Ontario and offshore wind

Yesterday was an insane day – guest lecture, work, then a commercial photo project – so I have fallen behind on blog updates. Apologies.

That said, how crazy is it that the government of Ontario has called for a moratorium on offshore wind farms? This is a province with a government that is relatively serious about climate change. It is also a province that has not yet phased out coal, despite the many serious risks associated with it, and which is pondering new nuclear plants, despite all the special risks they involve. Writing in The Globe and Mail, Jatin Nathwani implausibly suggested that offshore wind farms raise ‘red flags’. A savvier letter to the editor declared that: “If offshore wind farms are enough to raise red flags about the environment, then fossil fuels should be raising flags that are redder than red.”

Wind farms would seem like the least of their worries, and actually a contribution to solving their troubles. Of course, NIMBY forces are strong, and politicians are thinking about elections.

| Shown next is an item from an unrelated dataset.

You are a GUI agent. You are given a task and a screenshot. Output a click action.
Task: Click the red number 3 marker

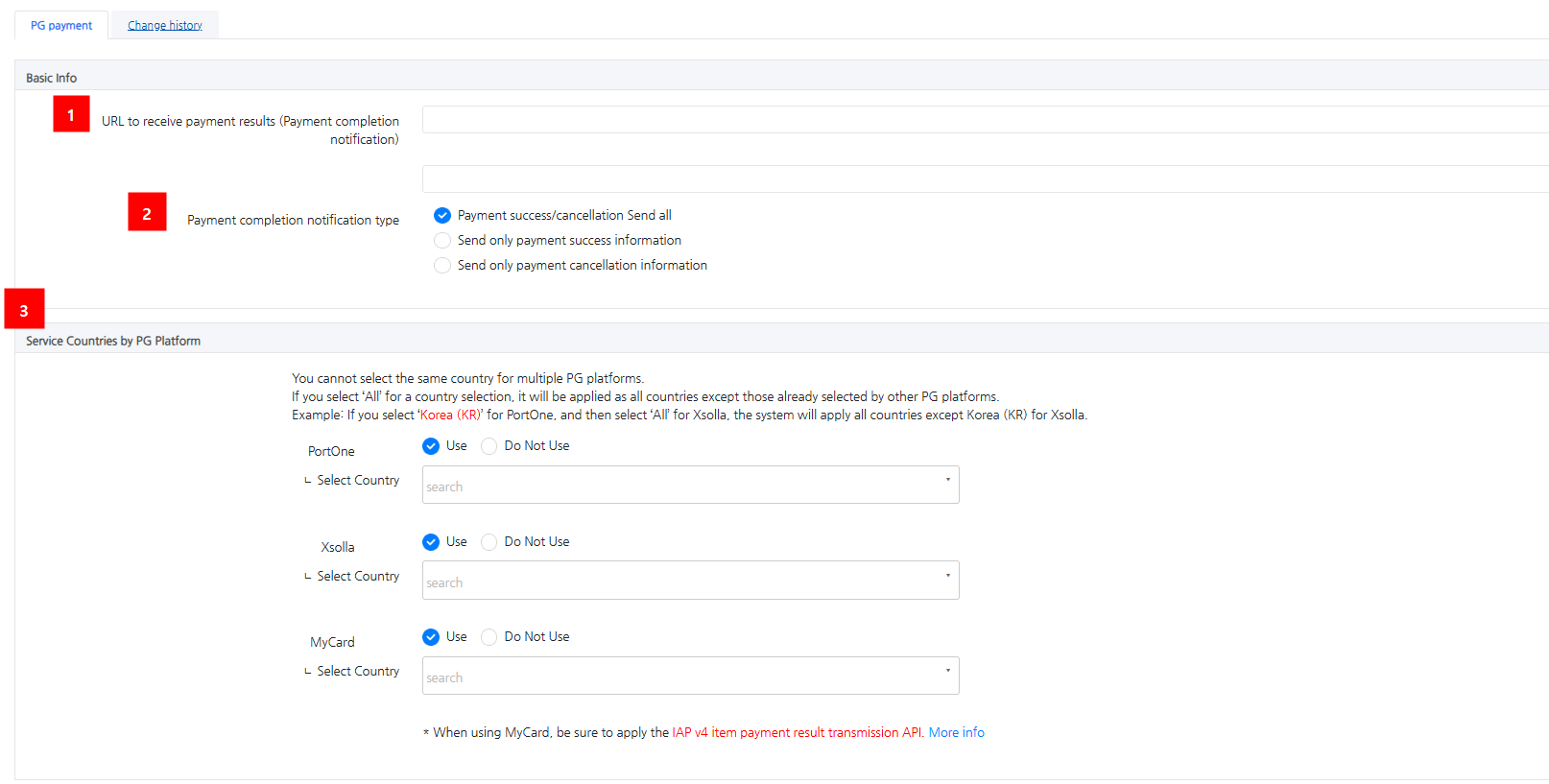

P.S. Also in the news, yet more reason to worry about methane and permafrost: Melting permafrost to emit carbon equal to half all industrial emissions: study.

Author: Milan

In the spring of 2005, I graduated from the University of British Columbia with a degree in International Relations and a general focus in the area of environmental politics. In the fall of 2005, I began reading for an M.Phil in IR at Wadham College, Oxford. Outside school, I am very interested in photography, writing, and the outdoors. I am writing this blog to keep in touch with friends and family around the world, provide a more personal view of graduate student life in Oxford, and pass on some lessons I've learned here.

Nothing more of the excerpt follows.